(Dataset entries)
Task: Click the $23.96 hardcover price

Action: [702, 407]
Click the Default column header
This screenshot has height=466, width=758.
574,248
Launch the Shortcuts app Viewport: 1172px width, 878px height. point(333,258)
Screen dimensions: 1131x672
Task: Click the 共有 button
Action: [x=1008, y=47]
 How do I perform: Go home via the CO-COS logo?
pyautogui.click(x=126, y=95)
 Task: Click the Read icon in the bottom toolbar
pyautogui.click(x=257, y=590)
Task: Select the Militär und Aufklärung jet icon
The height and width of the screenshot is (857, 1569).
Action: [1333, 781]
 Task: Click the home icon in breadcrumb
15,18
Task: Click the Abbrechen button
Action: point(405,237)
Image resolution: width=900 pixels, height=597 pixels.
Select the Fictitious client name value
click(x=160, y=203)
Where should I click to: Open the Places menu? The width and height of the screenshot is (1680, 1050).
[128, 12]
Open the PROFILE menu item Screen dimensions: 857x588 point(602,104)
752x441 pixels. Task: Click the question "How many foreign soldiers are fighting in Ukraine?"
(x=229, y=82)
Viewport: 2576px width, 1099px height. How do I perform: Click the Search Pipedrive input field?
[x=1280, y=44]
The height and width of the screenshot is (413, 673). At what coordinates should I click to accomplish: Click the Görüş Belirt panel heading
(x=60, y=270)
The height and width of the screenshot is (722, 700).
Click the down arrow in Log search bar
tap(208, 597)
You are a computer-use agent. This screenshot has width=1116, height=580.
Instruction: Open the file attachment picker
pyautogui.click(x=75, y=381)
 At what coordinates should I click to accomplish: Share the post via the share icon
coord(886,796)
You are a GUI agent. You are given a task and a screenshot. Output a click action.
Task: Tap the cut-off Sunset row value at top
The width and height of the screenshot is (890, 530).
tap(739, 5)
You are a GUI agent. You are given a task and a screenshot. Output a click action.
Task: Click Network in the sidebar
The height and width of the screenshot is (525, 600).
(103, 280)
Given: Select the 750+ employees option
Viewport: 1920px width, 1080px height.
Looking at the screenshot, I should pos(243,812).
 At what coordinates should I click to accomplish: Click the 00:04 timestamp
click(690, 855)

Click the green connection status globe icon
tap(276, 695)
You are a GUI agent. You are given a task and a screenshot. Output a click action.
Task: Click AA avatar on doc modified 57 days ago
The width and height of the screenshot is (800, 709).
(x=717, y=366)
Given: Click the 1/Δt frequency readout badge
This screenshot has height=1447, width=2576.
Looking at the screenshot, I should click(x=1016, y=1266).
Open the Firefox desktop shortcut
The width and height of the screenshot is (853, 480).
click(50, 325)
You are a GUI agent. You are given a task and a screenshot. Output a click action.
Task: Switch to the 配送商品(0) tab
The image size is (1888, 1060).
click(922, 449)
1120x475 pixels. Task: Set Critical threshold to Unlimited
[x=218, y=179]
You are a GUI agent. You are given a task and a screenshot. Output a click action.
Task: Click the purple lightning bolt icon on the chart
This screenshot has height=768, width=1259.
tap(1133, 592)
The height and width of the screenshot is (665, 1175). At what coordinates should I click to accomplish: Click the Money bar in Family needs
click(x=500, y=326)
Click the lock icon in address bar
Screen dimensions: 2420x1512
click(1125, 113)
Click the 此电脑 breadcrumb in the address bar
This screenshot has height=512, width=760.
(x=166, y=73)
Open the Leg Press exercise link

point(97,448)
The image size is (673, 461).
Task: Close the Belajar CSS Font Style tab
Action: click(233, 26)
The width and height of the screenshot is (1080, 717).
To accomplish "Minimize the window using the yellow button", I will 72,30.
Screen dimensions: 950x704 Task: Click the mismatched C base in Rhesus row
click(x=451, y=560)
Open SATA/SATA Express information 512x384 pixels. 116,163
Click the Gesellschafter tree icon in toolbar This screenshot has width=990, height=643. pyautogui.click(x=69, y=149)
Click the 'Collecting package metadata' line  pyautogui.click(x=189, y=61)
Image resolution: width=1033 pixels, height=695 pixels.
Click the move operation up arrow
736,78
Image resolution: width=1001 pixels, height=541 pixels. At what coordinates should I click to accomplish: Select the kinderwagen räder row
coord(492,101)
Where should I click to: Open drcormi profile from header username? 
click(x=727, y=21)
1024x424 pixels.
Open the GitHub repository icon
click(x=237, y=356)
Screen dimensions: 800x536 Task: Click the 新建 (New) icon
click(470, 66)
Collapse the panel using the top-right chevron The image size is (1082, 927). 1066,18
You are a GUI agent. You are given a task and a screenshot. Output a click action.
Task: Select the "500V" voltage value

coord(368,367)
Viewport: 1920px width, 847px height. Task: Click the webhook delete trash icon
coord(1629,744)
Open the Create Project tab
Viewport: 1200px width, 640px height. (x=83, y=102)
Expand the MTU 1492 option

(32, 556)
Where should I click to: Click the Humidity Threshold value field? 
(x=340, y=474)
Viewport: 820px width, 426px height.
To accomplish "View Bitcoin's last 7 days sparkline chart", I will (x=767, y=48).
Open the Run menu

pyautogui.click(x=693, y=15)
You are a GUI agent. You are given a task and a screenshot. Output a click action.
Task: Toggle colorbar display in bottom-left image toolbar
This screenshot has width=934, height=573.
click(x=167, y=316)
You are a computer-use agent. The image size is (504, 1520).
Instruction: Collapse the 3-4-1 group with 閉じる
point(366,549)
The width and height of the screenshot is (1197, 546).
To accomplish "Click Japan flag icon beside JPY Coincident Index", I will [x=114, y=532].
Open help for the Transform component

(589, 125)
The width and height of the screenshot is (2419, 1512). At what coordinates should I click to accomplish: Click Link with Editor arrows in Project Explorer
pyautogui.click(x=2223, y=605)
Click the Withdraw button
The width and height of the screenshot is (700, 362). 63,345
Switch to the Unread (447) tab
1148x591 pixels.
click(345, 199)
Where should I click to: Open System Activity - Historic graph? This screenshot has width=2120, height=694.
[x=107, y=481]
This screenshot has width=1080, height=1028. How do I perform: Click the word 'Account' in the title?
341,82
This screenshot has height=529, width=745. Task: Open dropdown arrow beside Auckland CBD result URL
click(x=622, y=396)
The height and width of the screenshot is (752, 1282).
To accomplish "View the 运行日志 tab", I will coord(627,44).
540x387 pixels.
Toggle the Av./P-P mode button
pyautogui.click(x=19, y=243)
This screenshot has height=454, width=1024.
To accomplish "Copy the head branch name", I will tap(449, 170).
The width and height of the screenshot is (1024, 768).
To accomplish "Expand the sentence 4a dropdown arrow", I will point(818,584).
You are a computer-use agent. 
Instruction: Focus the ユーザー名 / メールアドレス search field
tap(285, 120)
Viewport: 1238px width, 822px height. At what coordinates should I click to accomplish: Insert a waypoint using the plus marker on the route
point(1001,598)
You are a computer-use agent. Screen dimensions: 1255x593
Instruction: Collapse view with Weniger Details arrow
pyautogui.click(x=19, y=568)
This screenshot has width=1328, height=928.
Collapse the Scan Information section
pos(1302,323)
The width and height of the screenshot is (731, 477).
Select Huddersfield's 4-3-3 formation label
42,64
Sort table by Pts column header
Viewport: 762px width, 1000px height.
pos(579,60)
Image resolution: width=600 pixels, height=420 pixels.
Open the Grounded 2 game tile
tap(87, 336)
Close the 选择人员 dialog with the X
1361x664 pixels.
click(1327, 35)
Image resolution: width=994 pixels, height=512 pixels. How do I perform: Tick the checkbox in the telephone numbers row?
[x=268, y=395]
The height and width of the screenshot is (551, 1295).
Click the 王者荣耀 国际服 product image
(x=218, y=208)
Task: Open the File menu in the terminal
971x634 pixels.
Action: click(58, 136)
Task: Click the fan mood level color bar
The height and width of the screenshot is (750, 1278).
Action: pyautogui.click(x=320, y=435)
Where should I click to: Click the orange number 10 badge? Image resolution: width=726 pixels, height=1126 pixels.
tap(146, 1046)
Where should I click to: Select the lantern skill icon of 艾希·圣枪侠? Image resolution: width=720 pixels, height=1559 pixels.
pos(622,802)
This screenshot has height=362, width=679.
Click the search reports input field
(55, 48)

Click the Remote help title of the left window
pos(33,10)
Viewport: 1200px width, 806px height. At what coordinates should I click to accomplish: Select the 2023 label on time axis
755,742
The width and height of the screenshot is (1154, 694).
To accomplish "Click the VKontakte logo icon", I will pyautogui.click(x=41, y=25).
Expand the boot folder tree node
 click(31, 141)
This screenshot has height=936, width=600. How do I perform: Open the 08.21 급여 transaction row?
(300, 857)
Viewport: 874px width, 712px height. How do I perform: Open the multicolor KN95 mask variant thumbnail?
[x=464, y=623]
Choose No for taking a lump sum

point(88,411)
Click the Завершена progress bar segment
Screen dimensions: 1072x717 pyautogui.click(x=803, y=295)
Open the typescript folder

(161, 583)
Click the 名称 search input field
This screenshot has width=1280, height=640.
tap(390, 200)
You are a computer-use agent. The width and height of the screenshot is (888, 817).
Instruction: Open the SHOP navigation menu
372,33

> _WHAT YOU NEED TO DO_: Copy out every line of the records that the string "computer" appears in.

> _RESULT FOR THIS EXERCISE_:
You are a computer-use agent. This screenshot has width=1116, height=580.
You are a computer-use agent. The image size is (504, 1520).
You are a computer-use agent. 
You are a computer-use agent. Screen dimensions: 1255x593
You are a computer-use agent. The width and height of the screenshot is (888, 817).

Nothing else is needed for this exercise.